Sunday, December 30, 2012

Year End Round-up For Kid's Lit.

There were a few kids books that I really liked this year.   Out of the sixty-odd children's books that I got through in 2012 a few of them stood out from the crowd.  They are in no sense current, but spread out all over the place and years. 

For starters there is the Leviathan Trilogy.  I was lucky to stumble upon this threesome in a steampunk package and was pleasantly suprised and delighted with what I had read.  I loved the alternate universe, the mechanics of a Darwinist versus Clankers society, and most of all I loved the female protagonist who not only exceeded expectations but had me laughing out loud.  This is a must read for all the young girls I know (Ages 12 and up)
When You Reach Me  by Rebecca Stead, was a powerful, punchy read which will have you on the edge of your seat until you have finished the book.  Another great female character.  I love it when a story is so intricately woven.  No wonder it won the Newbery. (ages 10 and up)
The Graveyard Book by Neil Gaiman (another Newbery winner) was pleasure beyond measure. It was wonderful to hold in my hand ( I loved the feel of the cover and it's embossed words),  the illustrations were perfect, and  the story very original.   Great for both boys and girls.  (Ages 10 and up)
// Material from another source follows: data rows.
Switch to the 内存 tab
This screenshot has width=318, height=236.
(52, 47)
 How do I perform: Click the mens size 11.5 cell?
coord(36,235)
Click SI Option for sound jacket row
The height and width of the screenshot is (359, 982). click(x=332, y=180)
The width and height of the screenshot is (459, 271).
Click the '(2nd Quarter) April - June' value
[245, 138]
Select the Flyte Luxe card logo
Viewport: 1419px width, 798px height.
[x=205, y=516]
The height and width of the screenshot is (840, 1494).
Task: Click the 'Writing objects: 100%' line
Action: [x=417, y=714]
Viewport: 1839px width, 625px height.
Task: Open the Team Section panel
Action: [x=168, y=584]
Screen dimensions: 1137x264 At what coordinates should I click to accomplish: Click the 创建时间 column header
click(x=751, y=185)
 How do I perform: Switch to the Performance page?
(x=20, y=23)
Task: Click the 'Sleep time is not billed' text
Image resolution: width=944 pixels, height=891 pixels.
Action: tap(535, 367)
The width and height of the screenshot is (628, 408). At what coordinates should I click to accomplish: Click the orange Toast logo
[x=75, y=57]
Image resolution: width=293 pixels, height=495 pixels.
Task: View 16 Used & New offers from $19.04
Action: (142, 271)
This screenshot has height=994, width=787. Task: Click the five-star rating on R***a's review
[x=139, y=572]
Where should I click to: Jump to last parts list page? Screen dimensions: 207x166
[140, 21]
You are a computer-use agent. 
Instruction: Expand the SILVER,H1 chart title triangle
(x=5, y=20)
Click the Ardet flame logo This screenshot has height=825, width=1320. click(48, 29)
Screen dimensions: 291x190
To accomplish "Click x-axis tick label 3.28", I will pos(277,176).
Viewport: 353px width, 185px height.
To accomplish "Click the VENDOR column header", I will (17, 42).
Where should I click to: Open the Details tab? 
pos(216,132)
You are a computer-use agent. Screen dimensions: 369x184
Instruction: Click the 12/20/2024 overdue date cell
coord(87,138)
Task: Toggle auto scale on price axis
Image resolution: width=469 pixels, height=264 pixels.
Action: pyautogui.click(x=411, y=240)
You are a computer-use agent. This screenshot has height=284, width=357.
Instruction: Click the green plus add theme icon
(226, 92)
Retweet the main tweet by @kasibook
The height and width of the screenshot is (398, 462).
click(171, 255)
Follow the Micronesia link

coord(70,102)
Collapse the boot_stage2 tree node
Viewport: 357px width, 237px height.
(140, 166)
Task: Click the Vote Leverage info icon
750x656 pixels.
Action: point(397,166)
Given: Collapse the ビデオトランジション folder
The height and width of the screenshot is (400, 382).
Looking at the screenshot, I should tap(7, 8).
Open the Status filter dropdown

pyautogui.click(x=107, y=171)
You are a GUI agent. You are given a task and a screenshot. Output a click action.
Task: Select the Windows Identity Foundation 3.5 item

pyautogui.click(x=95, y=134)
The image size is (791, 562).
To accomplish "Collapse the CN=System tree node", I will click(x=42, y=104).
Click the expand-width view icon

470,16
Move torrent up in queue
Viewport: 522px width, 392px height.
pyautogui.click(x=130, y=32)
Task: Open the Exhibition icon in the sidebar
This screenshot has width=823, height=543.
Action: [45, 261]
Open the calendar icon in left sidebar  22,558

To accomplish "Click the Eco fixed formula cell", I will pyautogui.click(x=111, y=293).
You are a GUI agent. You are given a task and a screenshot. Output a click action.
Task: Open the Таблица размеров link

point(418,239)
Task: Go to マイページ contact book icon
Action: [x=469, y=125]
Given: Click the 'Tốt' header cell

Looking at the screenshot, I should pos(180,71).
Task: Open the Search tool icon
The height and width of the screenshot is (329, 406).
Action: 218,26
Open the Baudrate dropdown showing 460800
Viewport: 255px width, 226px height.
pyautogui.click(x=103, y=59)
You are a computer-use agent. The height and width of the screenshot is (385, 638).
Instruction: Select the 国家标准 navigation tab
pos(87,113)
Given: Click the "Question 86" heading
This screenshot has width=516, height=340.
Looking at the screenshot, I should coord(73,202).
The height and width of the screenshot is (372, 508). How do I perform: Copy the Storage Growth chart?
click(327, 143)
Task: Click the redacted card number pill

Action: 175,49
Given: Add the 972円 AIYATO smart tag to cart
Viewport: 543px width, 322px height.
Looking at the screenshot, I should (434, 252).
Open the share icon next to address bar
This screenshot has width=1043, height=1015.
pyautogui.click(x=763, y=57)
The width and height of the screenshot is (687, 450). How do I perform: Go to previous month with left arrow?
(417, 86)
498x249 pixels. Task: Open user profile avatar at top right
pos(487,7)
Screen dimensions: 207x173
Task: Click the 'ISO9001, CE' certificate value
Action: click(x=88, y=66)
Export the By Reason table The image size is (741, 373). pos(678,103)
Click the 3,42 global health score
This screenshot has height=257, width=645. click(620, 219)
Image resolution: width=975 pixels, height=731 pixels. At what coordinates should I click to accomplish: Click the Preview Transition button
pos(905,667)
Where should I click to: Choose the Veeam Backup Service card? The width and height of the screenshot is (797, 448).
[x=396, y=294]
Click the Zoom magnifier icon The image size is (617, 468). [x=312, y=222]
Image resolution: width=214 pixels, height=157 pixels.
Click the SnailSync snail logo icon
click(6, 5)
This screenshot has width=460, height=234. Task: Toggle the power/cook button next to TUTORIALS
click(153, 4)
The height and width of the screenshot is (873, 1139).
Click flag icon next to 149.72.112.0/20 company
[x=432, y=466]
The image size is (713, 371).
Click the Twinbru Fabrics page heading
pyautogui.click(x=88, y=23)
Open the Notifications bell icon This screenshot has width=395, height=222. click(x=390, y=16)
 The Invention of Hugo Cabret  by Brian Selznick.  I plan on including this with my illustrators unit next year.  I was enchanted.  A great big lovely book, such a pleasure to hold and such a wonderful story to read in an afternoon. (Ages 10 and up)
Marshmallow Magic and the Wild Rose Rouge by Karen McCombie.  Another powerful story of a coming of age girl who gets through the bad stuff in an interesting way.  I liked the very Scottishness of it.  The cover is just delicious. (Ages 10 and up)
Shakespeare's Secret by Elise Broach.  A good mystery read.  I don't very often come across mysteries for kids anymore (though we have the classic Hardy Boys, Nancy Drews, and The Three Investigators collecting dust on the shelf).  There just hasn't been the interest, but I liked this one. (Ages 12 and up)
The Twits by Roald Dahl.  The perfect combination of really disgusting things and a children's revolt against grownups that should appeal to any kid, it works every time. (Ages 8 and up)
Kenny and the  Dragon by Tony DiTerlizzi.  I have just started looking at other things that DiTerlizzi wrote,  I really liked his The Search for Wondla.  He just makes a beautiful book.  A great story and gorgeous illustrations, he is the whole package!  What's not to love in a story about a rabbit and a dragon? (Ages 10 and up)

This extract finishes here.